Altvater (1995, p. 29), analisando o sistema industrial capitalista, que representa o atual modo de produção dominante, afirma que,

“o moderno sistema industrial capitalista depende de recursos naturais numa dimensão desconhecida a qualquer outro sistema social na história da humanidade, liberando emissões tóxicas no ar, nas águas e nos solos, e portanto também na biosfera. Nestes termos, necessita de recursos naturais (energias e matérias-primas e também cada vez mais fontes genéticas localizadas sobretudo no Sul) e precisa de ‘recipiente’ (locais de despejo onde os rejeitos gasosos, líquidos e sólidos possam ser absorvidos ou depositaos).”

Nessa citação já observa-se a preocupação do autor com a problemática da biotecnologia, ou seja, os recursos genéticos da natureza, principalmente aqueles

localizados no terceiro mundo. Este é um tema atual e vai ser a tônica desse terceiro milênio em relação a nova fronteira de expansão do capital.

A expansão do capital não considera os espaços naturais nem tampouco o tempo ecológico. Pelo contrário, tenta incorporar os espaços naturais à sua lógica e submeter o tempo ecológico ao tempo econômico. Essa situação leva a subversão da natureza e resulta na crise ambiental pela qual o mundo passa hoje.

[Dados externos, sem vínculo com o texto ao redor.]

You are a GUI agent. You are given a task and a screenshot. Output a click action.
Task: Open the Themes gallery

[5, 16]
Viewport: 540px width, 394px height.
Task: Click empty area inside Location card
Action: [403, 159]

Alier (1995, p. 177/178), analisando esses aspectos, afirmava que a incorporação desses novos espaços à lógica de produção capitalista para extrair os recursos naturais, leva a uma situação onde:

“la produción en el espacio incorporado, ya no es regida según los valores ni según los tiempos de la reproducción de la naturaleza. Al ser modificadas las relaciones espaciales, son tambíen alteradas las relaciones temporales (Mires, 1990). El antagonismo entre un tiempo económico, que debe marchar segun el rápido ritmo impuesto por la circulación del capital y la tasa de interés, y el tiempo biológico, que transcurre según ritmo de la naturaleza, se expresa en la destrucción de la naturaleza y de las culturas que valoraban de outra manera los recursos naturales. Al poner en valor nuevos espacios , modificamos los tiempos de producción, y el tiempo económico-crematístico triunfa sobre el tiempo ecológico. Esa victoria, claro está, es sólo aparente”.

Por isso, não basta apenas criar reservas e santuários ecológicos. É necessário questionar o atual modelo civilizatório, que se fundamenta numa racionalidade econômica de curto prazo e maximizadora de lucro, estabelecendo uma relação entre sociedade e natureza baseada na sobreexploração do trabalho e dos recursos naturais, gerando a degradação ambiental e a degradação humana.